A divisão mundial do trabalho, a dependência da indústria soviética em relação à técnica estrangeira, a dependência das forças produtivas dos países avançados em relação às matérias-primas asiáticas, etc., tornam impossível a construção de uma sociedade socialista autônoma, isolada, num qualquer ponto do mundo.
13. A teoria de Stálin-Bukárin não só opõe de forma mecânica a revolução democrática à revolução socialista, a despeito das experiências das revoluções russas, como também separa a revolução nacional da revolução internacional. Coloca as revoluções dos países atrasados perante a tarefa de instaurar o regime irrealizável da ditadura democrática, que opõe à ditadura do proletariado. Introduz assim, em política, ilusões e ficções, paralisa a luta do proletariado pelo poder no Oriente e entrava a vitória das revoluções coloniais.
Do ponto de vista da teoria dos epígonos, a conquista do poder pelo proletariado constitui, por si só, a realização da revolução (para os “nove décimos”, segundo a fórmula de Stálin); inaugura a época das reformas nacionais. A teoria da integração do kulak no socialismo e a teoria da “neutralização” da burguesia mundial são, por conseqüência, inseparáveis da teoria do socialismo num só país. Essas teorias aparecem juntas ou juntas caem.
A teoria do nacional-socialismo degrada a Internacional Comunista, de que se utiliza como arma auxiliar na luta contra a intervenção militar. A política atual da Internacional Comunista, o seu regime e a escolha dos seus agentes, corresponde perfeitamente à sua decadência e à sua transformação em tropa auxiliar, que não se destina a resolução de tarefas independentes.

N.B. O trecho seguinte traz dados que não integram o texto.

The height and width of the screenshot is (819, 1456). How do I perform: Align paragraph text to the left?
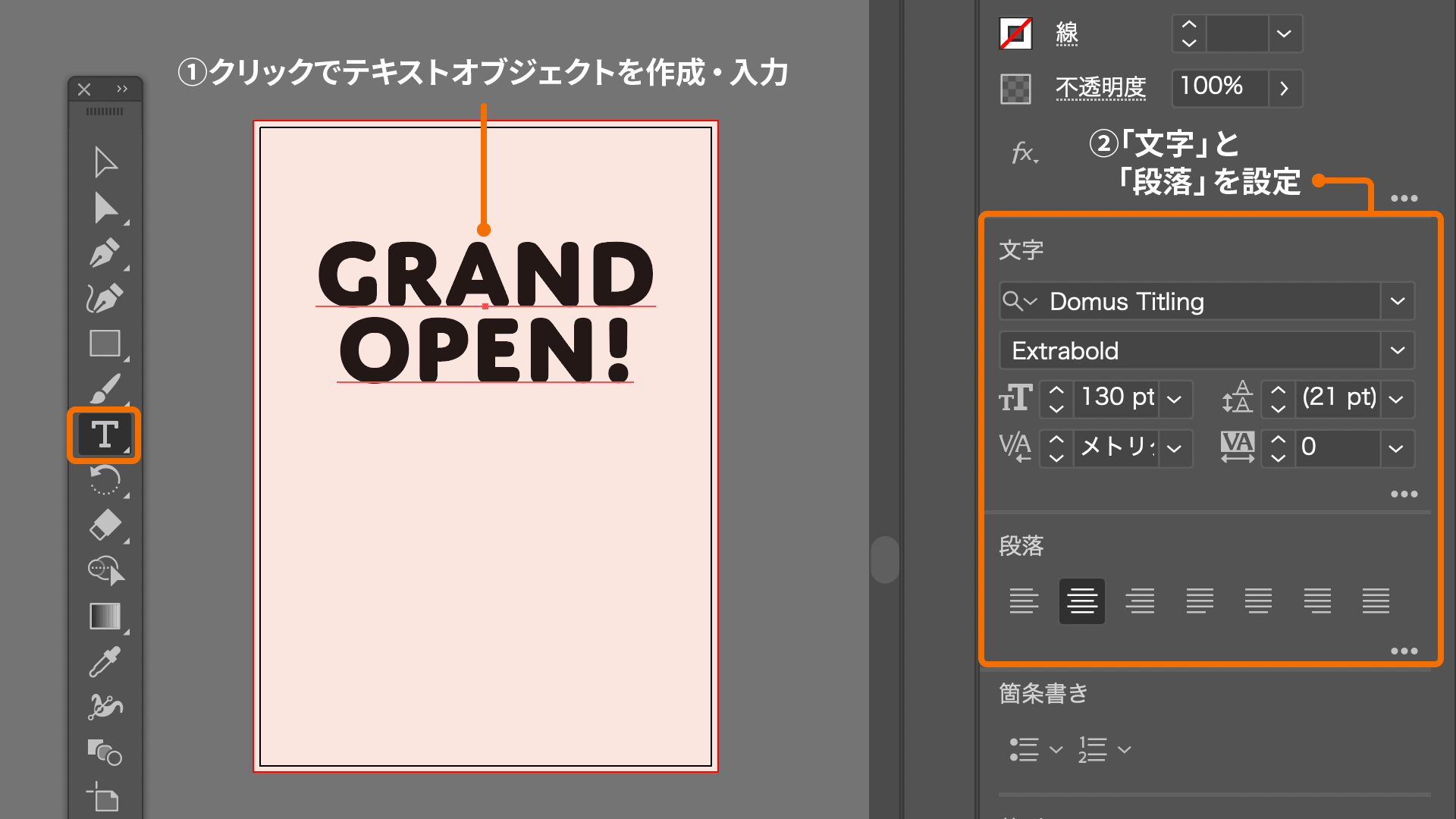tap(1024, 601)
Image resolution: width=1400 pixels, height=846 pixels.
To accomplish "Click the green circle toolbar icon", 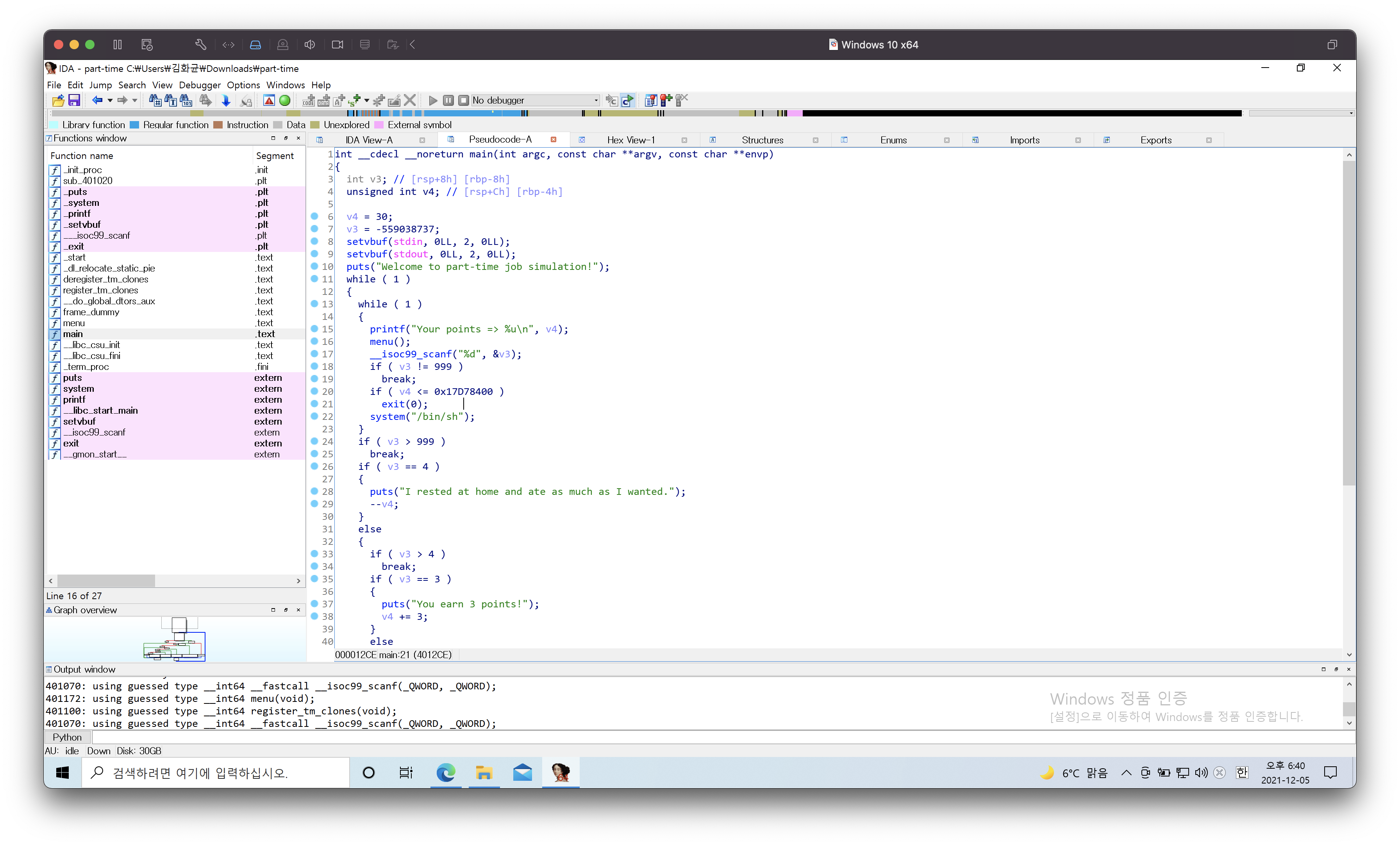I will point(285,100).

14. O programa da Internacional Comunista, obra de Bukárin, é eclético de uma ponta à outra. É uma tentativa desesperada para conciliar a teoria do socialismo num só país ao internacionalismo marxista, apesar deste ser inseparável do caráter permanente da revolução mundial. A luta da Oposição Comunista de Esquerda na Internacional Comunista por uma política justa e um regime são, está indissoluvelmente ligada à luta por um programa marxista. Por sua vez, a questão do programa é inseparável das duas teorias opostas: a teoria da revolução permanente e a teoria do socialismo num só país. O problema da revolução permanente ultrapassou desde há muito tempo o quadro das divergências episódicas entre Lênin e Trotsky, divergências que, para mais, foram inteiramente esgotadas pela história. Trata-se da luta entre as idéias fundamentais de Marx e Lênin, por um lado, e o ecletismo dos centristas, por outro.
TROTSKY, Leon. A Revolução Permanente. Edição No. 25. Lisboa: Antídoto, 1977, p. 201-208.